• [Page excerpt]
Iwm state is encoded in the Iwm structure.

	drive525[2]: Disk structure for each 5.25" disk in slot 6
	drive35[2]: Disk structure for each 3.5" disk in slot 5
	smarport[32]: Disk structure for each "smartport" device emulated
		via slot 7 (see smartport.c)
	motor_on:  True if IWM motor_on signal (c0e9) is asserted.  Some
		drive is on.
	motor_off: True if motor has been turned off in software, but the
			1 second timeout has not expired yet.
	motor_on35: True if 3.5" motor is on (controlled differently than
			5.25" c0e9).
	motor_off_vbl_count:  VBL count to turn motor off.
	head35, step_direction35: 3.5" controls.
	iwm_phase[4]: Has '1' for each 5.25" phase that is on.
	iwm_mode:	IWM mode register.
	drive_select: 0 = drive 1, 1 = drive 2.
	q6, q7:	IWM q6, q7 registers.
	enable2:	Smartport /ENABLE2 asserted.
	reset:		Smartport /RESET asserted.
	write_val: Value written to the disk data latch, will be written
		after 8 bit times has passed.
	qbit_wr_start: Qbit position when writes started, a large value if
		not doing a write currently.
	qbit_wr_last: Qbit position where write_val should go.
	forced_sync_qbit: Overrides the calculated sync_bits temporarily, and
		forces this to be the qbit of the next sync byte.

Each disk (3.5" and 5.25") is encoded in the Disk struct:
	dycs_last_read: Time (in 1MHz cycles) when last access occurred.
	fd:	Unix file descriptor.  If < 0, no disk.
	raw_data: For an image from a .zip file, this is a pointer to the
		raw disk data.  fd will be 0 when this is valid.
	name_ptr: Unix file name for this disk.
	partition_name: .zip file name.
	raw_dsize: size of raw_data
	dimage_start: offset from beginning of file for this partition (0 if
			not a partition or zip file entry).
	dimage_size: size of this partition.
	smartport: 1 if this is a smartport image, 0 if it is 5.25" or 3.5"

• [Brief 1]
In the structure notes, what does an fd value below 0 indicate?
• [Brief 2]
Reproduce the passage of the structure notes that begins with the words "forced_sync_qbit: Overrides the" and ends with "of this partition.".

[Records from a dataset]
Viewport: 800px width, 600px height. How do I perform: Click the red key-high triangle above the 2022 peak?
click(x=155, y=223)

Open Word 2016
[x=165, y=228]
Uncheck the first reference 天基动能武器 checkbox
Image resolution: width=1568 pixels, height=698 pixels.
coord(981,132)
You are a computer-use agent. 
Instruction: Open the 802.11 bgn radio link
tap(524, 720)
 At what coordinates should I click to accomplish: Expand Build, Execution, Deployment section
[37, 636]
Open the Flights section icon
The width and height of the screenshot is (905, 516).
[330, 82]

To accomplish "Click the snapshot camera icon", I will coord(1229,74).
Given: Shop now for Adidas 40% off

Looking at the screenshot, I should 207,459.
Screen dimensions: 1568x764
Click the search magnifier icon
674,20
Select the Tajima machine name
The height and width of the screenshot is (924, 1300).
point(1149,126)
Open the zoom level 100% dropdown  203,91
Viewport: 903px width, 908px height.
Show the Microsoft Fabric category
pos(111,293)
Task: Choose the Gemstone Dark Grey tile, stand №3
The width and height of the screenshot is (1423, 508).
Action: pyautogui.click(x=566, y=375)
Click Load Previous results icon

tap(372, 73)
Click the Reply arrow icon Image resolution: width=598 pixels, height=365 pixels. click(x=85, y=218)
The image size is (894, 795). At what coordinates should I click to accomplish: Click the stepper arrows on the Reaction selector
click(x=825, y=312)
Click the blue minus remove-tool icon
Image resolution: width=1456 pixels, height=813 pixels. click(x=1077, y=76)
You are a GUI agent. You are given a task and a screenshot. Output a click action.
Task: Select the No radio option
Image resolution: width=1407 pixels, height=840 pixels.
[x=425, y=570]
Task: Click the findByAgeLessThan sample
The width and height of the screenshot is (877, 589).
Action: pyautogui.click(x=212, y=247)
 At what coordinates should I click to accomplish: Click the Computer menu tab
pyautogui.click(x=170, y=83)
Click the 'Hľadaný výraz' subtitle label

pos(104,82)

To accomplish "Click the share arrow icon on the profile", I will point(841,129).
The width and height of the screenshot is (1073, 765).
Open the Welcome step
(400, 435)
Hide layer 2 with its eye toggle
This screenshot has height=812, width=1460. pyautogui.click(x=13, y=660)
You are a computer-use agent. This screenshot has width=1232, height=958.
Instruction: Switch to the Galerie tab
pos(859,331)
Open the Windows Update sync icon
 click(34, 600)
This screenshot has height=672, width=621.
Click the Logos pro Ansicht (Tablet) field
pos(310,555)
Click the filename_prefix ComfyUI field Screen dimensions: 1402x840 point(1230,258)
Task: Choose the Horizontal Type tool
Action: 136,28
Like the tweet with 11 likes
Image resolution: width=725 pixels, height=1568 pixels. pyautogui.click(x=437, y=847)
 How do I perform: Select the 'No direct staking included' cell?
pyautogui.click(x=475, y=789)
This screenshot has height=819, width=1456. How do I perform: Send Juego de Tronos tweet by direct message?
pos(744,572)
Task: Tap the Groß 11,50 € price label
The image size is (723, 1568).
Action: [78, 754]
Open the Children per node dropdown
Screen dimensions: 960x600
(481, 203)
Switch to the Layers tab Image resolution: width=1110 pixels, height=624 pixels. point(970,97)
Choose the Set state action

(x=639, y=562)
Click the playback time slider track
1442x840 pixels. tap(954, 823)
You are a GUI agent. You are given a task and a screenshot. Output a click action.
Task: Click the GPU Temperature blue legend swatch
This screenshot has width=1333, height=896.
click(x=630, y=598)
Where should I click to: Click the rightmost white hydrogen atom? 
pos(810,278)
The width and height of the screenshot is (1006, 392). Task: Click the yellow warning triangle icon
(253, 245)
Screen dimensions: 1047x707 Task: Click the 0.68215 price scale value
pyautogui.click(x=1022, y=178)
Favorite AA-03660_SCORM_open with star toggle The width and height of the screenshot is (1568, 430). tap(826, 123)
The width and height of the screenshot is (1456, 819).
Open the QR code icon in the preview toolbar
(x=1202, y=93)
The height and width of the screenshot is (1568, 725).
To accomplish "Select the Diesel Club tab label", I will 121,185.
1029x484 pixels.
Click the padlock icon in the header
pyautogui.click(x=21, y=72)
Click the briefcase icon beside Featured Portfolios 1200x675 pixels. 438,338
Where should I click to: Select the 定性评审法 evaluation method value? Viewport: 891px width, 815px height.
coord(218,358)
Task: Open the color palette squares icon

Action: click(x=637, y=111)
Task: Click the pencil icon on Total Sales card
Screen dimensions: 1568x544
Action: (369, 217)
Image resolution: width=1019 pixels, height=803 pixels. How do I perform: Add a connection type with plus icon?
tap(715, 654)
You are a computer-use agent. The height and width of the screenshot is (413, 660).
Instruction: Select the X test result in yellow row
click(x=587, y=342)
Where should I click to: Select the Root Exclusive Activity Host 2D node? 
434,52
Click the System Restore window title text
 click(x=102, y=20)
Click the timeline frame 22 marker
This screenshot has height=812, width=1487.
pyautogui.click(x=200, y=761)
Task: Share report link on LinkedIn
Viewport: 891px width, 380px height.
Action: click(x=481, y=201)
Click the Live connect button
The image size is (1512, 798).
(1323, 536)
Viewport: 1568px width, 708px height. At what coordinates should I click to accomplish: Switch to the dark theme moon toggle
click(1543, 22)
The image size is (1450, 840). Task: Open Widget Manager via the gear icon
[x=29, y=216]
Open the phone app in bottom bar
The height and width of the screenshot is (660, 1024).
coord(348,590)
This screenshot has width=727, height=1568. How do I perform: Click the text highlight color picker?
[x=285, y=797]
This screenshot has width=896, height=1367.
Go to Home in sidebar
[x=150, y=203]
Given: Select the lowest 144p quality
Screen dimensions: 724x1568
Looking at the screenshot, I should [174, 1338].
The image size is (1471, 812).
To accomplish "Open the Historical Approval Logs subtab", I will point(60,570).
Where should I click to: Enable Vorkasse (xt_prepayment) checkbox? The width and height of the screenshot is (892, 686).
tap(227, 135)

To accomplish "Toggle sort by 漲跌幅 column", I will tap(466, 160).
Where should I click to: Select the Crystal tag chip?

• [Correct output 1]
It indicates that there is no disk.

• [Correct output 2]
forced_sync_qbit: Overrides the calculated sync_bits temporarily, and
		forces this to be the qbit of the next sync byte.

Each disk (3.5" and 5.25") is encoded in the Disk struct:
	dycs_last_read: Time (in 1MHz cycles) when last access occurred.
	fd:	Unix file descriptor.  If < 0, no disk.
	raw_data: For an image from a .zip file, this is a pointer to the
		raw disk data.  fd will be 0 when this is valid.
	name_ptr: Unix file name for this disk.
	partition_name: .zip file name.
	raw_dsize: size of raw_data
	dimage_start: offset from beginning of file for this partition (0 if
			not a partition or zip file entry).
	dimage_size: size of this partition.